Shortly after moving, we read about the monthly PoetLuck at the Writers’ Colony. We wanted to experience local culture, especially for our daughter, Molly Marjorie, who was studying creative writing at the University of New Mexico and had been active in poetry slams since high school.
At some point, Paula Morell, the creator and host of the “Tales from the South” radio program put an invitation out through the Writers’ Colony for locals to submit stories. I was lucky enough to be selected for an anecdote about my arrest in Laurel, Mississippi, for selling encyclopedias after dark. My wife and I played intro and closing music for the show, recorded at Caribé Restaurant, and along with two very funny women, I got to read my story.
We played music at a couple later “Tales from the South” in Eureka, one at Main Stage and another at Caribé, which featured local artist Zeek Taylor reading from his memoir, Out of the Delta.
“Tales from the South” is no longer being produced, but Zeek has teamed up with Sandra Spotts, another veteran from that radio program to launch a local version, “Homegrown Tales,” the first Wednesday of each month at Brews. When I contacted Zeek about participating, he said they already have storytellers lined up for the next few months, so clearly planning makes this a serious venture.
That time slot used to be an open mic event at Brews. The original emcee there, Mackenzie Doss, has moved on to Connecticut to study puppetry in theater. Molly Marjorie has assumed the role of host and moved the date to second Thursdays. The new format is based loosely on Fayetteville’s “Last Saturday Variety Show,” which Molly has participated in and occasionally hosted for several years. The first part of the show will feature any variety of acts—musicians, mimes, ventriloquists, belly dancers or readers—and the evening culminates in a competitive Poetry Slam, judged by audience members.

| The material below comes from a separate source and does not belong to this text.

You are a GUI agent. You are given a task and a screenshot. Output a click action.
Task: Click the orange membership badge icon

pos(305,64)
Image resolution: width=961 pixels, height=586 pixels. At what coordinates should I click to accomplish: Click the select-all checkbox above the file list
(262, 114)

Brews has been described as “Eureka’s living room,” and if you haven’t been lately, you ought to check it out. The name is a pun on the place serving local beers and ciders as well as gourmet coffee. Art shows curated by artist John Rankine, now a part owner, change out on a monthly basis, live music is heard many nights a week, with a silly Trivia contest every Sunday night.

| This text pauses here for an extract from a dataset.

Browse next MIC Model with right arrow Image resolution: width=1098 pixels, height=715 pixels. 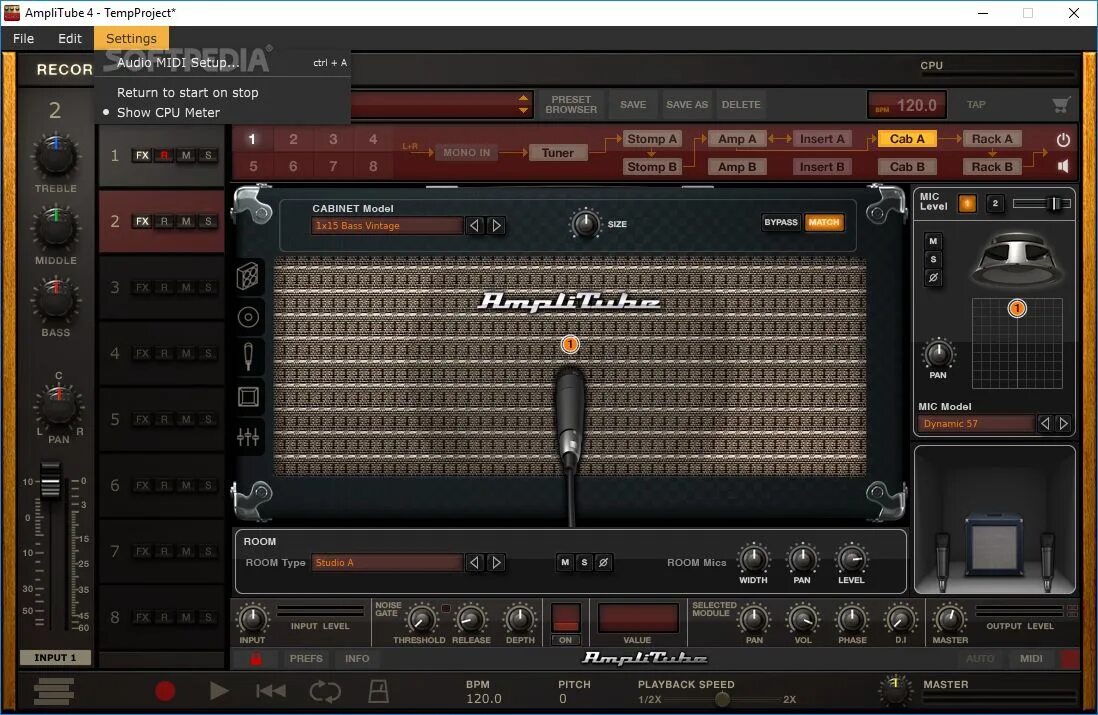coord(1062,423)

With the new “Homegrown Tales” and Poetry Slam nights, Brews expands further to become a literary salon. Storytelling and singing are time-honored Ozark traditions; slam poetry is a much newer art form. Molly has performed all over Arkansas, Kansas City, St. Louis, Albuquerque, and the “Women of the World” slam in Dallas.
Because competitive slam poets are typically limited to three minutes, performances range from poignant personal statements to ferocious diatribes, wild hilarity, but always celebrating the spoken word and the immediate connection to an audience. These are not genteel poets with highfalutin abstract images. Doug Shields, an astrophysicist at UArk, is one of Fayetteville’s best-known slam poets, but his work is always accessible, thoughtful, sometimes ridiculously funny. “Last Saturday’s” host, Houston Hughes, offers rapid-fire commentaries that attack hypocrisy. Who knows what will show up at Brews?
We are lucky to gain these two new programs. Around the country, storytelling and poetry slams draw big audiences in big cities and colleges, cafés and bars. Here in a town of 2000, we have plenty of fine writers hiding in these hills and hollers, and you can attend these free events to celebrate them, or if you are a writer yourself, to participate at some point. And Poetluck still takes place every third Thursday at the Writers’ Colony. Go out and get you some cultcha.